Unlike some bed and breakfasts you find in charming and historic small towns, the Inn at Brandywine Falls is a bit different. Built in the late 1840s (well before the American Civil War), the Inn was first and foremost a working farm. (The original owners, James and Adeline Wallace, owned the mills that were found in Brandywine Mills along with 800 acres of land.) While its farming days are long over, today the innkeepers George and Katie still have chickens and a rooster on site, which is where their supply of eggs are from (you can even stop and buy some yourself). There are also two goats, pet goats that is.
Unfortunately, the weekend we were there George and Katie were not at home (they were apparently on a much overdue vacation), but thankfully the substitute innkeepers Greg and Dawn were utterly fabulous. Upon arriving, we were taken on a tour of the public rooms of the house and our room, where Greg went over some things.
They also invited us to a glass of wine, along with some oyster crackers to nibble on, after arriving. This is one of the many reasons why staying at a bed and breakfast is always a lovely affair. As we were the only guests staying there that weekend, it gave us the chance to enjoy some pleasant conversation with Greg and Dawn. There were also freshly baked cookies and a choice of tea/coffee/hot chocolate after the dinner hour which we partook of as well.
Simply put, the house is lovely. Although it appears plain from the outside, the inside is definitely alive with both history and character. The living room features a vast array of current periodicals in addition to a separate library chock full of books, including many on the history of both the Inn and the local area (George, I was told, is quite the history buff).
I debated between a few rooms although I ultimately ended up selecting the James Wallace Parlor. This is actually on the first floor and, as its name suggests, once served as the parlor for the Wallaces. The room is lovingly appointed and probably my favorite part are the shades that had been hand painted by George. It also features a cozy “reading corner.” The bathroom is on the smaller side but still larger than what you’d find in a Paris hotel.

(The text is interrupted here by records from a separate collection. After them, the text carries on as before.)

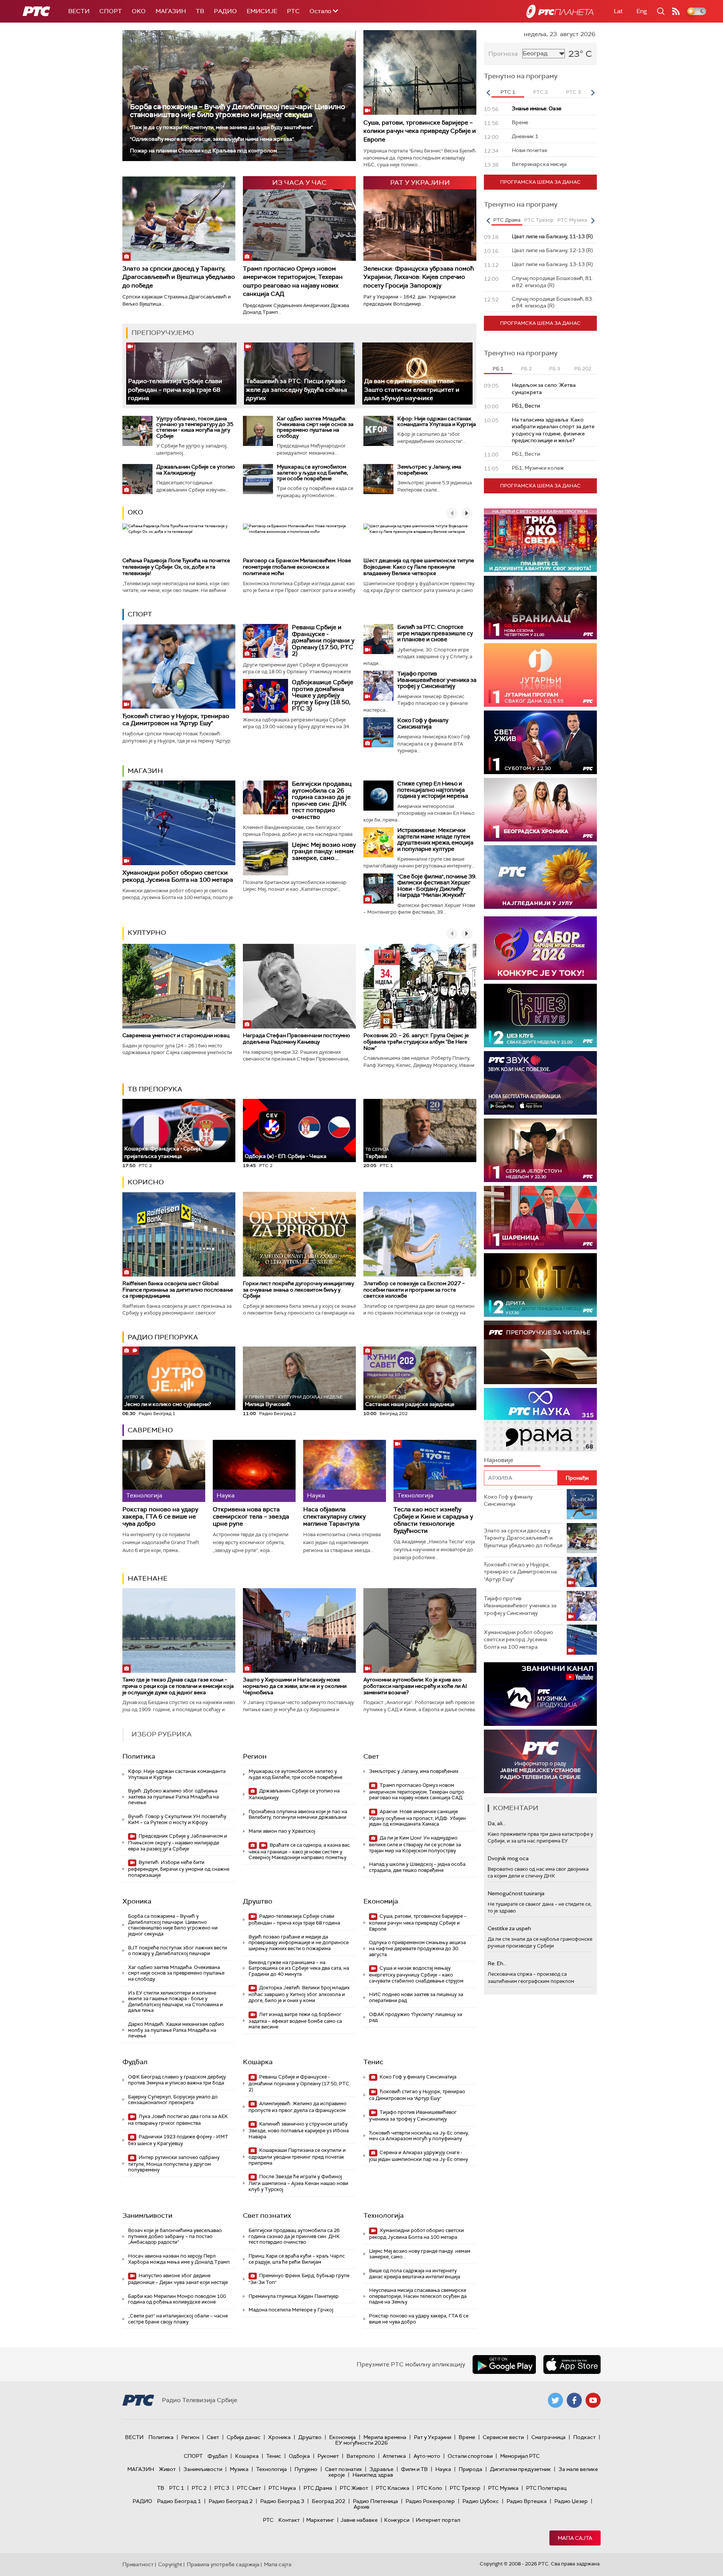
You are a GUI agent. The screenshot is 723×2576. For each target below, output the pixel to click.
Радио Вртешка (526, 2501)
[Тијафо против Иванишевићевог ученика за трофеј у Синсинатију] (378, 686)
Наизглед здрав (372, 2474)
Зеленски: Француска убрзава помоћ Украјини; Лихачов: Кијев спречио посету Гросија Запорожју (418, 277)
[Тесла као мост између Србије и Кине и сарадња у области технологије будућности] (435, 1471)
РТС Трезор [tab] (539, 220)
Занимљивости (147, 2215)
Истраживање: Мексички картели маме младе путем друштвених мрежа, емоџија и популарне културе (435, 839)
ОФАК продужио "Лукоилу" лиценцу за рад (415, 2017)
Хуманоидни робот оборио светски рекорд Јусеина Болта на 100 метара (177, 876)
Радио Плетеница (375, 2501)
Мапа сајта (575, 2538)
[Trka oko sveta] (540, 540)
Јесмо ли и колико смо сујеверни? (167, 1400)
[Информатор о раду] (540, 1761)
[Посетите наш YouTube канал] (593, 2400)
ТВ (200, 11)
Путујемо (305, 2469)
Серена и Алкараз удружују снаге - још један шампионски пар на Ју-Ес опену (418, 2155)
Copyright (170, 2564)
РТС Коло (429, 2488)
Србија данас (244, 2437)
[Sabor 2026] (540, 948)
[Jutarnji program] (540, 675)
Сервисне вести (503, 2437)
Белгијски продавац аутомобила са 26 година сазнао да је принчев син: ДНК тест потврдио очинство (322, 800)
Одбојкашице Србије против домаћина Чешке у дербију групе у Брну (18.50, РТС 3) (322, 695)
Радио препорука (163, 1337)
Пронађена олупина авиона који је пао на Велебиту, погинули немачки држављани (298, 1814)
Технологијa (383, 2215)
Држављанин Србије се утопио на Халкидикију (195, 469)
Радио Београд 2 (231, 2501)
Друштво (257, 1901)
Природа (470, 2469)
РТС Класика (392, 2488)
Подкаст (584, 2437)
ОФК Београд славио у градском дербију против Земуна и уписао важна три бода (177, 2080)
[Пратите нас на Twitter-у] (555, 2400)
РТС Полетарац (546, 2488)
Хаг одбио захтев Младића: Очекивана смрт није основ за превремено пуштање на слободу (315, 427)
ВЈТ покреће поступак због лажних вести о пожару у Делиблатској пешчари (177, 1951)
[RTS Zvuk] (540, 1083)
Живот (167, 2469)
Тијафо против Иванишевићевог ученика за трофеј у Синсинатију (436, 680)
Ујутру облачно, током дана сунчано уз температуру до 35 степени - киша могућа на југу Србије (194, 427)
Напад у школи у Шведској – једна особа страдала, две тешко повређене (417, 1867)
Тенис (373, 2061)
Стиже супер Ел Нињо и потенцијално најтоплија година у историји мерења (432, 790)
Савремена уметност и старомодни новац (175, 1035)
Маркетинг (320, 2520)
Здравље (381, 2469)
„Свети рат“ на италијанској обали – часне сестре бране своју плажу (178, 2319)
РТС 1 (176, 2488)
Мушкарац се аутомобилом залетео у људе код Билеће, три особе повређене (312, 472)
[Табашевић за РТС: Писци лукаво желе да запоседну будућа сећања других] (299, 373)
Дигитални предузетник (520, 2469)
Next (592, 92)
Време (467, 2437)
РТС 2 (199, 2488)
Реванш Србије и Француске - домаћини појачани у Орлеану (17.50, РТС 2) (323, 640)
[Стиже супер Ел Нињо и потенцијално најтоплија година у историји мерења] (378, 796)
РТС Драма (318, 2488)
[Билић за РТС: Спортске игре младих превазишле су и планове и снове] (378, 639)
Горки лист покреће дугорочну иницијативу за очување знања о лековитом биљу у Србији (298, 1289)
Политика (138, 1756)
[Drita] (540, 1285)
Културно (147, 932)
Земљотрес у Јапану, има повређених (429, 469)
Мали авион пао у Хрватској (282, 1831)
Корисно (146, 1182)
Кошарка (258, 2061)
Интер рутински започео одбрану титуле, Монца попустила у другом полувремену (174, 2163)
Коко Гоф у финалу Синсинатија (422, 723)
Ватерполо (360, 2456)
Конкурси (396, 2520)
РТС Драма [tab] (506, 220)
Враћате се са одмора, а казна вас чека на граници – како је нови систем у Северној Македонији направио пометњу (299, 1851)
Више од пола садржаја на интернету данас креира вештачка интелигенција (414, 2273)
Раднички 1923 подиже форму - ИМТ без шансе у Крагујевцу (178, 2140)
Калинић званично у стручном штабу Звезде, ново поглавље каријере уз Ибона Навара (299, 2130)
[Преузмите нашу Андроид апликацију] (504, 2364)
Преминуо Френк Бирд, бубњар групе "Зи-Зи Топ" (299, 2278)
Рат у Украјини (432, 2437)
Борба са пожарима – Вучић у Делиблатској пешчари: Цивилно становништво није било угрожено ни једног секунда (237, 110)
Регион (255, 1756)
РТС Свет (249, 2488)
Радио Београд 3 (282, 2501)
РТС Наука (282, 2488)
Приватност (138, 2564)
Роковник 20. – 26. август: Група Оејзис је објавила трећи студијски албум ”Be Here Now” (416, 1041)
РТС (293, 11)
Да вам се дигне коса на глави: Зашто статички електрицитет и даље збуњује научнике (411, 389)
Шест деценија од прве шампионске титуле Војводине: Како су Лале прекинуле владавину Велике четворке (418, 567)
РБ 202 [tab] (582, 368)
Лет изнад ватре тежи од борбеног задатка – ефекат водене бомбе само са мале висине (295, 2020)
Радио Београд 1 (179, 2501)
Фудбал (135, 2061)
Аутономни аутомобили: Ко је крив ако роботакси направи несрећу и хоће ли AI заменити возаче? (415, 1686)
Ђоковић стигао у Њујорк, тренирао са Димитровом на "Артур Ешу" (175, 719)
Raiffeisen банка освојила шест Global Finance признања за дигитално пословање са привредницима (177, 1289)
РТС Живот (354, 2488)
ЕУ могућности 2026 (361, 2442)
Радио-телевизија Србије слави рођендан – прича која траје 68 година (175, 389)
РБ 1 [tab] (498, 368)
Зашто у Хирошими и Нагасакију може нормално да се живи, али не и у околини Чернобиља (294, 1686)
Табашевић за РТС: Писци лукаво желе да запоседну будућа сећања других (296, 389)
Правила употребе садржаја (223, 2564)
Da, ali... (497, 1823)
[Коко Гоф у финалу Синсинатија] (378, 732)
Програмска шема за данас (540, 182)
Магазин (171, 11)
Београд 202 (328, 2501)
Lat (618, 11)
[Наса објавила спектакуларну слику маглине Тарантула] (344, 1471)
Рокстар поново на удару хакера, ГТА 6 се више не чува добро (160, 1517)
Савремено (150, 1430)
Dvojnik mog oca (508, 1858)
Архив (361, 2506)
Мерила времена (384, 2437)
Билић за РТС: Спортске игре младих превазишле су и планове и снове (435, 633)
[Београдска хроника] (540, 809)
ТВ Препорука (155, 1089)
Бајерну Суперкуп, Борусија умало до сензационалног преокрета (173, 2100)
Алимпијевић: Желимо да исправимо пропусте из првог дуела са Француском (297, 2106)
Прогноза (503, 54)
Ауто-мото (426, 2456)
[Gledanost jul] (540, 877)
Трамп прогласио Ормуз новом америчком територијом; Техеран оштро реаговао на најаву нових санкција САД (293, 281)
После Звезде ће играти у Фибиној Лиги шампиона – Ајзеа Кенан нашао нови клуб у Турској (298, 2183)
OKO (139, 11)
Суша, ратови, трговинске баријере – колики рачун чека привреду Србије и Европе (419, 131)
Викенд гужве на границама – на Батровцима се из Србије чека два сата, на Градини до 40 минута (299, 1968)
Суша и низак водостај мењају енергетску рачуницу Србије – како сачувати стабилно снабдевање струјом (416, 1974)
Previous (488, 92)
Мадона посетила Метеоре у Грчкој (291, 2310)
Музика (239, 2469)
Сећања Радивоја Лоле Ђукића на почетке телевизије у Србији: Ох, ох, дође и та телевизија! (176, 567)
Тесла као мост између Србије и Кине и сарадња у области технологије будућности (433, 1520)
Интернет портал (438, 2520)
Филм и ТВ (414, 2469)
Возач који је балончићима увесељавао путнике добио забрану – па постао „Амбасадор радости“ (175, 2236)
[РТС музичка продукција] (540, 1694)
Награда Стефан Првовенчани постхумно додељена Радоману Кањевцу (296, 1038)
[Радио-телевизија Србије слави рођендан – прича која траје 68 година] (181, 373)
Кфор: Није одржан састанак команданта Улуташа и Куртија (436, 421)
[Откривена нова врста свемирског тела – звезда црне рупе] (254, 1471)
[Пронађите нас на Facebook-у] (574, 2400)
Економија (380, 1901)
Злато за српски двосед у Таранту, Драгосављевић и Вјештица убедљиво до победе (178, 277)
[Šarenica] (540, 1217)
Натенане (148, 1578)
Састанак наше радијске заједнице (410, 1400)
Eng (641, 11)
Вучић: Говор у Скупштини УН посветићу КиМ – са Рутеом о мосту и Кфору (177, 1819)
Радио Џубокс (480, 2501)
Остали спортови (470, 2456)
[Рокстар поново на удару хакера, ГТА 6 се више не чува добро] (163, 1471)
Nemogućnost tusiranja (516, 1893)
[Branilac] (540, 607)
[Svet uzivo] (540, 742)
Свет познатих (267, 2215)
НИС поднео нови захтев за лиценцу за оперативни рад (416, 1997)
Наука (443, 2469)
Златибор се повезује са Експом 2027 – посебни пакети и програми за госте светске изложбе (414, 1289)
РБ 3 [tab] (554, 368)
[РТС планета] (560, 11)
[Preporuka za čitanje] (540, 1352)
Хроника (136, 1901)
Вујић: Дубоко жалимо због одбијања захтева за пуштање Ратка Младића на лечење (173, 1797)
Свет (371, 1756)
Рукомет (328, 2456)
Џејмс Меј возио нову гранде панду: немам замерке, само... (324, 851)
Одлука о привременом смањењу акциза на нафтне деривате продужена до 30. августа (417, 1948)
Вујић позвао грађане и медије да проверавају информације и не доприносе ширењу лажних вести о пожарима (299, 1943)
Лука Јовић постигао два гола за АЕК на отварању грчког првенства (178, 2119)
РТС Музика (503, 2488)
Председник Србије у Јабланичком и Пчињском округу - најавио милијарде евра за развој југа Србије (177, 1842)
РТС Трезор (465, 2488)
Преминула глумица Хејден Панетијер (294, 2296)
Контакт (289, 2520)
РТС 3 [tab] (573, 92)
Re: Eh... (497, 1963)
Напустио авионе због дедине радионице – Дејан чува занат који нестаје (178, 2278)
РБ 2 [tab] (526, 368)
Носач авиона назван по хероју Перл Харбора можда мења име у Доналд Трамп (179, 2259)
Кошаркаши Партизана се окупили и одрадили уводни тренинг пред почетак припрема (297, 2156)
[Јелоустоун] (540, 1150)
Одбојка (299, 2456)
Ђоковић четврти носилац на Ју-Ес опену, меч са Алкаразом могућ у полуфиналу (419, 2136)
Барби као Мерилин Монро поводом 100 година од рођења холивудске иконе (177, 2299)
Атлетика (394, 2456)
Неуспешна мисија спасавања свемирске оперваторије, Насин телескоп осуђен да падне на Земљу (418, 2296)
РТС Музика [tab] (572, 220)
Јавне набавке (359, 2520)
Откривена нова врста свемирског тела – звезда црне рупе (251, 1517)
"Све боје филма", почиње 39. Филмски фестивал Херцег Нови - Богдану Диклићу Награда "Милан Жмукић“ (436, 886)
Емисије (262, 11)
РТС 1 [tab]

And of course, my favorite part about staying at a bed and breakfast is the breakfast. We were treated to a delectable, multiple course offering (breakfast takes place at 9 AM). There was oatmeal, along with a dizzying array of toppings, fresh fruit, cinnamon rolls, freshly baked bread made by Greg himself, and an egg dish that featured a sausage ring (the sausage was exceptionally delicious).
Just as I knew it would, staying at the Inn at Brandywine Falls provided a perfect weekend. Although the weather in early March wasn’t the best, nothing could detract from its beautiful setting nor its lovely offerings on the inside as well.
A few things to note:
-You’re in a national park and the driveway at the Inn is not paved, so it will be muddy if it has just rained. Pack appropriate footwear, especially if exploring the park.
-While its setting is somewhat remote, you’re only a 15 minute drive from nearby Hudson, Ohio, a charming suburban town complete with a vast array of food and shopping options.
-The Inn is less than a ten minute drive from the Ohio Turnpike, making it quite convenient to get to.